How the Rollout of the Euro Can Help Us Unify Our Video Teams, Unlock Savings and More.
The industry is abuzz with both the promise and complexities of video convergence. Beyond all the technology, measurement and currency advancements though, our teams are converging, too. That sounds simple, but designating a team “unified” doesn’t make it so. Huge swathes of our video talent think in households while equally huge swathes think in users.
This user vs household framework is, in fact, the very foundation of each cadre’s mental math throughout almost every aspect of their jobs. It’s so entrenched and reflexive that it’s analogous to whether one has grown up with the Imperial vs Metric system or with Fahrenheit vs Celsius temperatures.
Do we need to – or can we even – decide on users or households in order to unify all our different video teams? The beauty is that we don’t need to. Users and households weren’t adopted arbitrarily, and each is tethered to different delivery infrastructures that are likely to be with us for some time.
We do, however, need to start enabling the legions of people who’ve forecasted, planned, bought, reported and optimized on users (or at least what they thought were users) to get comfortable with household-denominated metrics. We also need to start enabling their compatriots who’ve done the same on households to get comfortable with user-denominated metrics. As to whether the scale and complexity of such a sea change is possible, we need only look back on a real-world example where millions of people changed their collectively entrenched mental math: the rollout of the Euro.
To be clear, I’m not advocating a single currency. If anything, I’m in the multi-currency camp. It’s the rollout that’s important here.
Years before Euro notes were circulated, citizens in each participating country saw prices listed side by side in both their national currencies and Euros. This adaptation period, during which people saw both currencies side by side for long enough, enabled millions of people with different backgrounds, professions, languages, nationalities and beliefs to seamlessly calculate values from their national currencies to Euros and vice versa. Everyone was able to operate seamlessly with both.
Want TV buyers to buy CTV on users across multiple omnichannel DSPs? Or programmatic traders to buy addressable linear on households? Or either of them to work seamlessly across video’s multiple platforms? If so, then interoperability across users and households is key…and not just for industry. It’s also key for consumers and their expectations for relevant, personalized messaging.
Identity tools and their ID graphs, which contain these user-to-household mappings, are already transforming measurement. Measurement, however, occurs after media has run, not before. In order for our video teams to be unified full circle, this user vs household framework can’t just be downstream. It has to be upstream as well. Factoring out and showing identity-based users and households side by side – in enough platforms and across all of their different functions – could help get us there.

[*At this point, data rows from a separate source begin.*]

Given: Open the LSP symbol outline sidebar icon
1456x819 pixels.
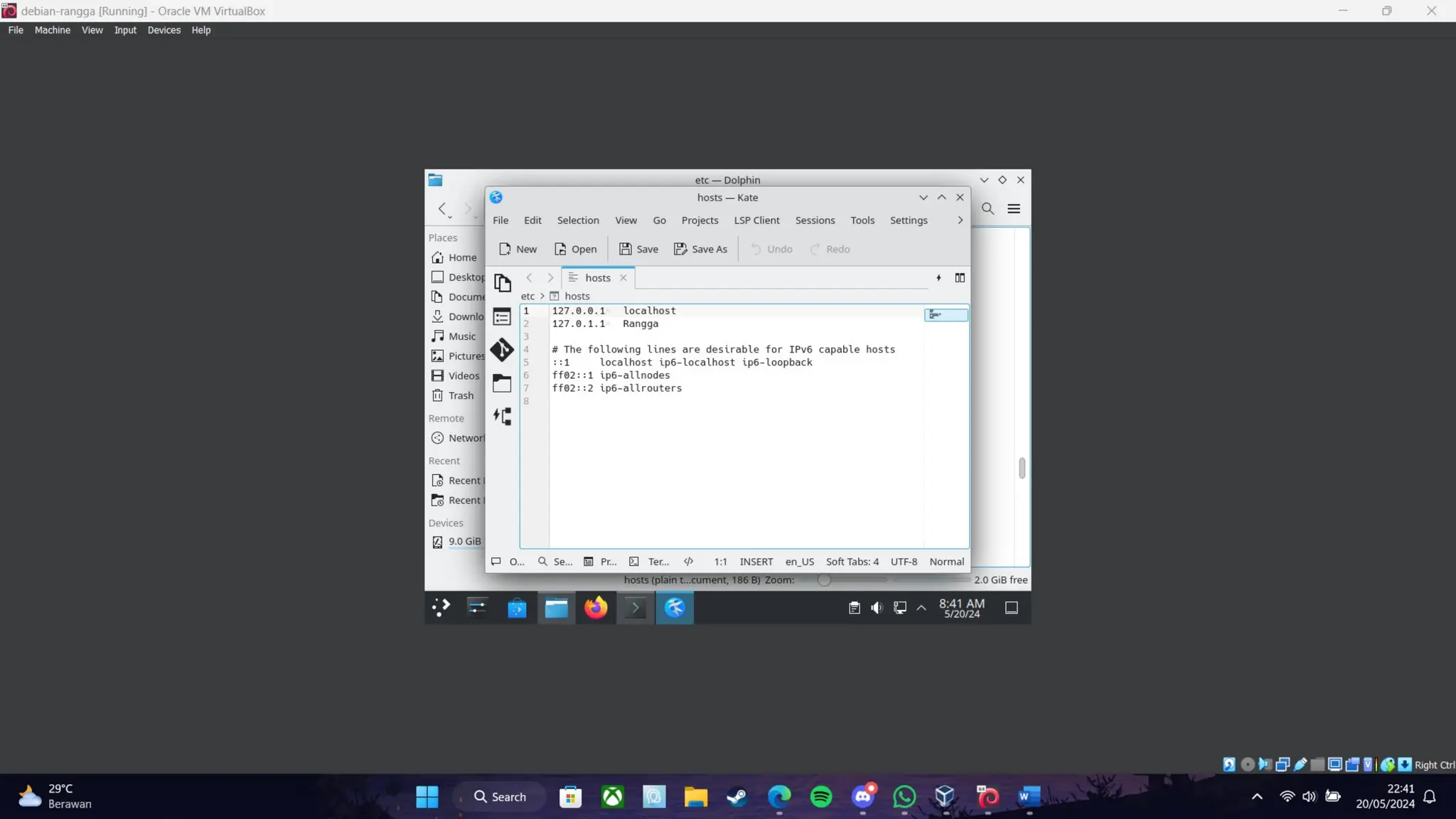Looking at the screenshot, I should click(502, 417).
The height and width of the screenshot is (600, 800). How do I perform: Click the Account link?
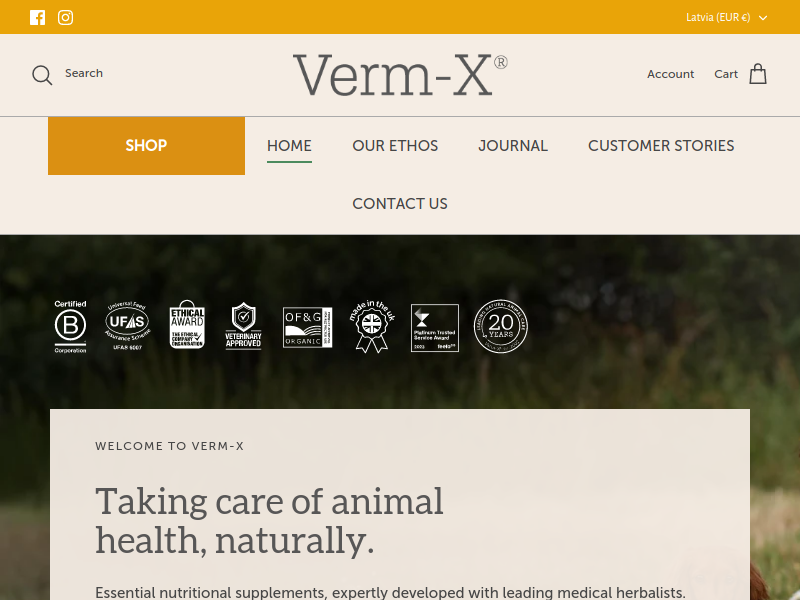[670, 74]
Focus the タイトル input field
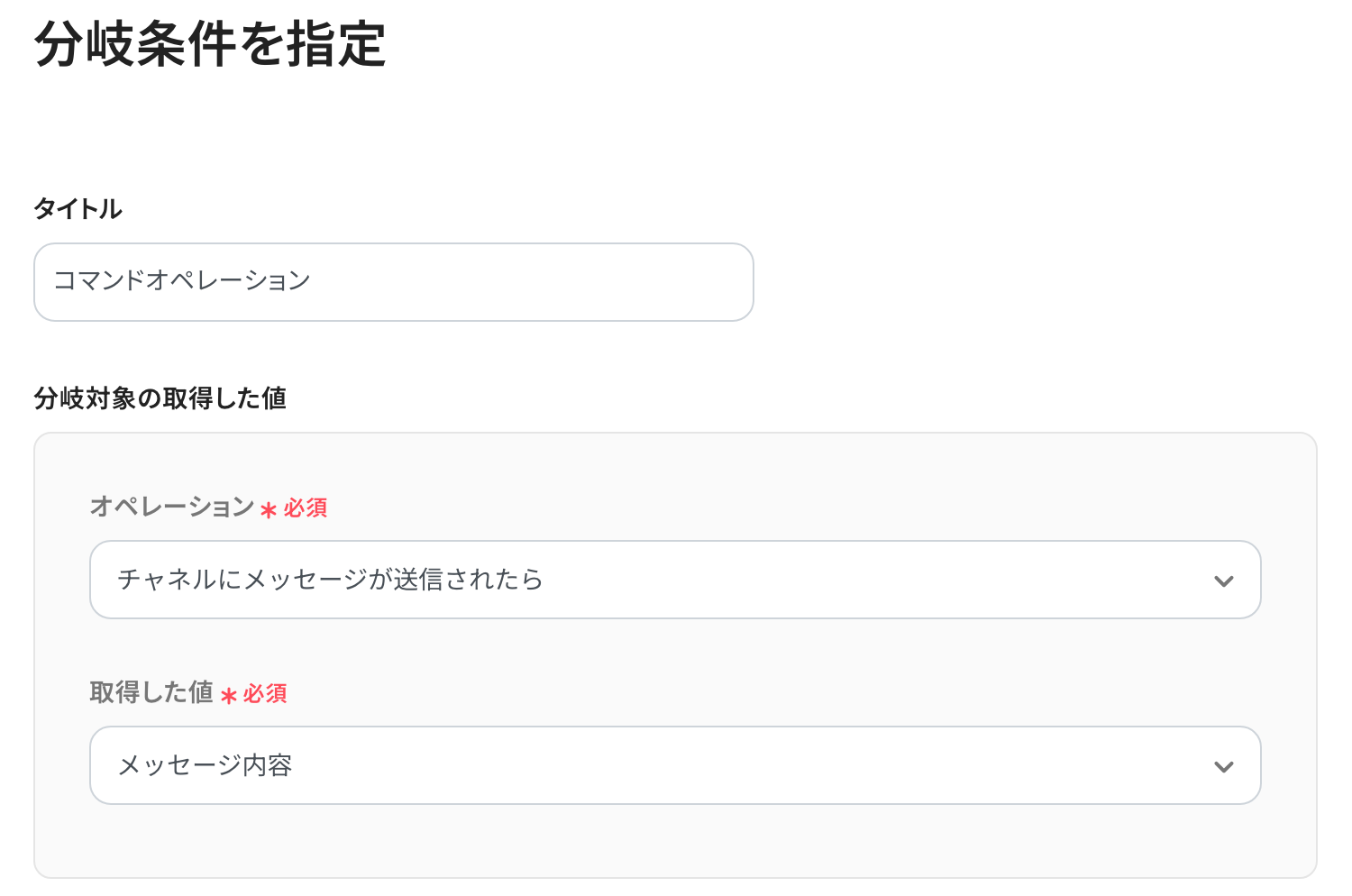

How easy or difficult this is depends on the platforms themselves, but having use cases of user-to-household translations that create their own value could stair-step us on our way. Here are a few use cases to get us started. The first is from direct mail and available to us today; the second would require some partnerships and development work on our CTVs, but the benefits would cascade throughout the ecosystem.
Household suppression lists: A lot of the biggest advertisers sell products that, once purchased by a household, aren’t likely to be purchased again by that same household for at least a year or more. Think car insurance, wireless carriers, cable providers, travel OTAs and more. As individual consumers buy such products and services, those purchases become part of their respective advertisers’ 1st-party data. As a result, those advertisers – or their agencies and partners – can then run each purchaser through an ID graph, identify all the users in that purchaser’s household and then suppress the entire household versus just the purchaser.
Most suppression lists are based on users, not households. If industry best practice is to only suppress 1 of the average 2.5 users in a purchasing household, then this use case alone represents a wealth of untapped savings.
CTV Single Sign-On (“SSO”): New CTVs are generally set up via single user accounts. Streaming services, however, offer profiles for each member of or user in a household. As a result, streaming services can target households or individual users at the profile level whereas OEMs are limited to either the household or the individual account holder.
There are both competitive and chicken and egg issues that would need to be sorted out, but SSO has been nearly universal across web content for years. So why not CTVs? Plus, OEMs could build their own SSOs and push them out through their OS updates. An OEM SSO that propagates or syncs multiple user profiles to each of the streaming apps on their OS could not only create user and household targeting parity, but also enable better frequency controls across each OEM’s install base.
Another approach could be the consortia such as OpenAP. If OpenAP were to have a consumer-branded SSO that signed into their members’ streaming apps across different OEMs, they’d be able to manage frequency within their members’ apps across different manufacturers in real-time. Given OpenAP’s move into the currency space, a joint venture with the OEMs could be a possibility, too.
An OEM or Consortium SSO that supports multiple profiles, aka users, would not only enable clearer user and household mappings, but also better targeting, frequency controls and user experiences. Each of these represents a sizeable economic opportunity on its own. Taken together though, the possibilities and potential are even greater.
There are surely plenty of other potential use cases, too. However, our current platforms and ways of working almost always force us down a user or a household path. Thankfully, we have the tools and technology to not only use both, but make them interoperable. Imagine the value we could unlock if we do.